The Martian – During a manned mission to Mars, Astronaut Mark Watney (Matt Damon) is presumed dead after a fierce storm and left behind by his crew. But Watney has survived and finds himself stranded and alone on the hostile planet. With only meagre supplies, he must draw upon his ingenuity, wit and spirit to subsist and find a way to signal to Earth that he is alive. Millions of miles away, NASA and a team of international scientists work tirelessly to bring “the Martian” home, while his crewmates concurrently plot a daring, if not impossible rescue mission. As these stories of incredible bravery unfold, the world comes together to root for Watney’s safe return. Sam absolutely loved this film – it is amongst her favourites for the year – and I am very much looking forward to seeing it. I believe the music and humour are the highlights.

Macbeth – Macbeth is the story of a fearless warrior and inspiring leader brought low by ambition and desire. A thrilling interpretation of the dramatic realities of the times and a reimagining of what wartime must have been like for one of literature’s most famous and compelling characters, a story of all-consuming passion and ambition set in war torn Scotland. Snowtown director Justin Kurzel teams up with Michael Fassbender and Marion Cotillard for an adaptation of one of Shakespeare’s greatest plays – and it is every bit as grim as suggested.

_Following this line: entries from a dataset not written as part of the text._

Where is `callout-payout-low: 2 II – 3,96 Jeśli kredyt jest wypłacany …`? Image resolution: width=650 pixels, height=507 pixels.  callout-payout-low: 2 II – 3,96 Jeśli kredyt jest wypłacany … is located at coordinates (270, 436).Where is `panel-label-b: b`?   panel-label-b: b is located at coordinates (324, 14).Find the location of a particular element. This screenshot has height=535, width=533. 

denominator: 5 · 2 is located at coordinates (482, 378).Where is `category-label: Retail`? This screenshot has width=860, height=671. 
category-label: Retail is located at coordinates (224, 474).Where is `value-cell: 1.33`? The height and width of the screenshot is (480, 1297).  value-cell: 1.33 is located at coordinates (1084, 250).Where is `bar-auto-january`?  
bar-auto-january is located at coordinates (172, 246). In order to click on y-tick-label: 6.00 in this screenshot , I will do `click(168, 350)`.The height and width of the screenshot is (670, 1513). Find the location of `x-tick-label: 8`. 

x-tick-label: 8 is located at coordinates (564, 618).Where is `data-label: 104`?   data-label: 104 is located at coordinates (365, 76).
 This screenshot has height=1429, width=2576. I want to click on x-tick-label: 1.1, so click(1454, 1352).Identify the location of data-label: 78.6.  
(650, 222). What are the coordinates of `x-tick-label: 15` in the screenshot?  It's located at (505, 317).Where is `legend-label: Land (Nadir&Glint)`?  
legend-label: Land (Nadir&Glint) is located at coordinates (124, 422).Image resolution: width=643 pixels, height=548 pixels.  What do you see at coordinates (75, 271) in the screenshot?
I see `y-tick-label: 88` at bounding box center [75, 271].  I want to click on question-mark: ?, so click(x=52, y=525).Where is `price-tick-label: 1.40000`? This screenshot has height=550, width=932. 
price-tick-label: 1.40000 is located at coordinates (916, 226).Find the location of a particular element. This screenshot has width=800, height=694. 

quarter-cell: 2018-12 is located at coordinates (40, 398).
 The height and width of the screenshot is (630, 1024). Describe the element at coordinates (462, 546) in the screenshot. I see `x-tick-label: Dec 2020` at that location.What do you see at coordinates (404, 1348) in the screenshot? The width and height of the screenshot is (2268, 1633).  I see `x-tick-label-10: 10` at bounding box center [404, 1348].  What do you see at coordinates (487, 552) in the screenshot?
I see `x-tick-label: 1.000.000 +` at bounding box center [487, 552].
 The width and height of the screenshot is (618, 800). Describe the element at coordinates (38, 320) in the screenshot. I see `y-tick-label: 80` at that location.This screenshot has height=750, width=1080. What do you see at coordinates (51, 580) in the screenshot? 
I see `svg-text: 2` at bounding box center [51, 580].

Aesthetically brilliant and uncompromising, this lays down a challenge to the audience and I feel it will be very divisive.

The Intern – A retired successful business owner and widower lands an internship at a fashion website run by a young, career-driven woman. Robert De Niro and Anne Hathaway star as said characters. I dunno. It could be fun.

The Wrecking Crew – What the Funk Brothers did for Motown…The Wrecking Crew did, only bigger, for the West Coast Sound. Six years in a row in the 1960’s and early 1970’s, the Grammy for “Record of the Year” went to Wrecking Crew recordings. This film tells the story in pictures and that oh, so glorious sound. The favorite songs of a generation are all here, presented by the people who made them for you. Produced and directed by Denny Tedesco, son of legendary late Wrecking Crew guitarist Tommy Tedesco, the film tells the story of the unsung musicians that provided the backbeat, the bottom and the swinging melody that drove many of the number one hits of the 1960’s. It didn’t matter if it was Nat “King” Cole, Frank Sinatra, Nancy Sinatra, The Monkees, The Byrds or The Beach Boys, these dedicated musicians brought the flair and musicianship that made the American “west coast sound” a dominant cultural force around the world.

Recommendation: A powerful fortnight of releases. Sicario is essential viewing, and cinephiles won’t want to miss Macbeth. I am especially looking forward to The Martian and London Road from the daunting amount of unseen, but am intrigued by the formerly-unfamiliar The Wrecking Crew, Aussie thriller Cut Snake and M. Night’s return-to-form The Visit.